Friday, March 11, 2011


SECTARIAN CLASH IN EGYPT - Thirteen people died in overnight clashes between Christians and Muslims in the worst outbreak of sectarian violence in Egypt since last month’s ouster of president Hosni Mubarak, officials reported Wednesday.  The religious rioting stirred fears among some political and civic leaders that the country’s post-revolutionary unity could be rapidly deteriorating.  The Health Ministry said about 140 people were injured in the fighting. The clashes broke out after about 2,000 Coptic Christians blocked a main highway south of Cairo as part of protests to demand the rebuilding of a village church that was torched in earlier sectarian violence between Copts and Muslims which left two dead. The bloodshed reportedly resulted from a feud between the families of a Christian man and a Muslim woman who were having a relationship.
All those killed Tuesday were Christians. The worst casualties were inflicted by gunfire and molotov cocktails.  Security and hospital officials said all 13 fatalities were caused by gunshot wounds, but it was not immediately clear who was firing or how many people from each side were shot during the clashes, which lasted about four hours.  The deaths led to pleas for tolerance from religious and civic leaders.  But protests continued to sow havoc in downtown Cairo.  “I call upon Muslims and Christians to avoid incitement and to place more weight on national love,” Amr Khaled, an Islamic cleric, said in a television program. “No to sectarian strife.”

The year began with religious violence: 21 people died when a suspected suicide bomber blew himself up as Copt worshipers left a church after midnight on New Year's Day in Alexandria.  Muslims, mostly Sunnis, account for about 90 %, whereas Copts and other Christians make up about 10 % of Egypt's population of more than 80 million people.  The religious intolerance is the great enemy of truth, which always make people believe that Absolute Truth is nowhere except in his old religious book.

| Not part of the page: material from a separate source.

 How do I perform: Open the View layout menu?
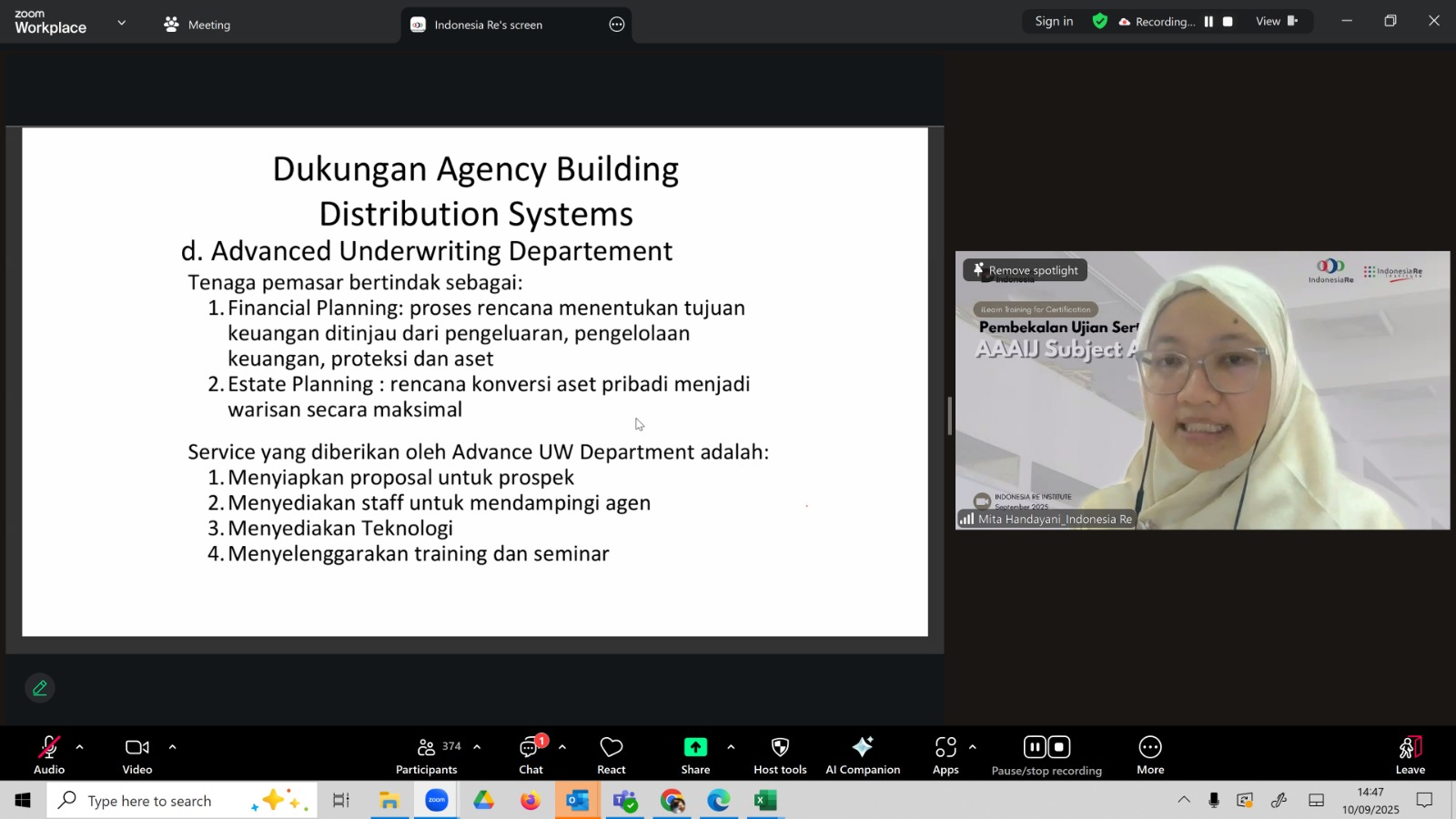[x=1276, y=22]
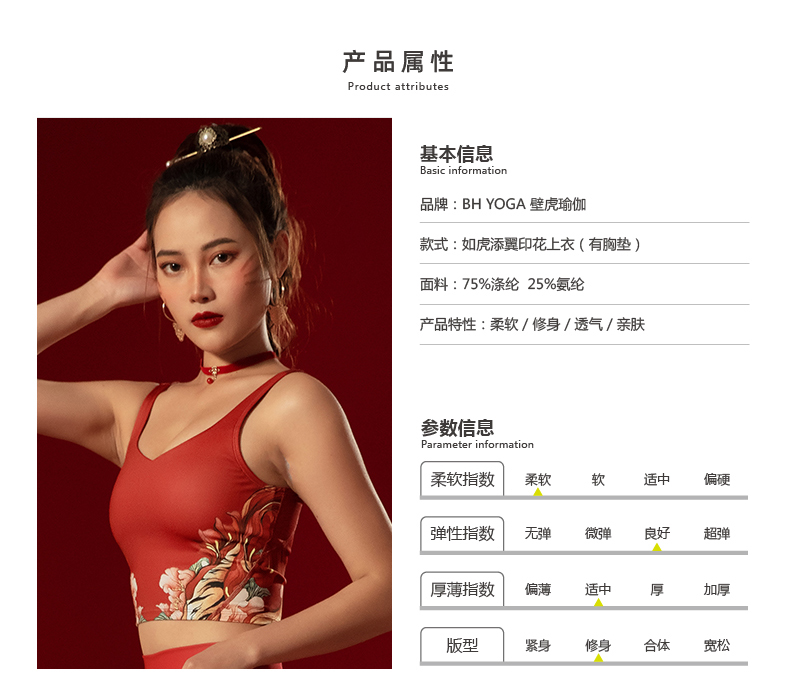Click the 面料 fabric composition line
Image resolution: width=800 pixels, height=690 pixels.
tap(502, 284)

As we look back through history, there have been so many fights and wars between people of different cultures. There have been divisions drawn between Hindus and Muslims, Catholics and Protestants, Jews and Arabs, blacks and whites - the focal points of fierce battles.  In this way, due to some feeling of patriotism to a country, idea, concept, or race, one may think that a certain group of people are “my people,” or “my group or class,” based on the relationship with the body and family and national traditions.  However, as long as there is this feeling that those related to this body are “my kinsmen, my blood relatives, my countrymen,” that everyone else is a foreigner, or inferior, that I do not care for those people; then there cannot be unity or peace in the world.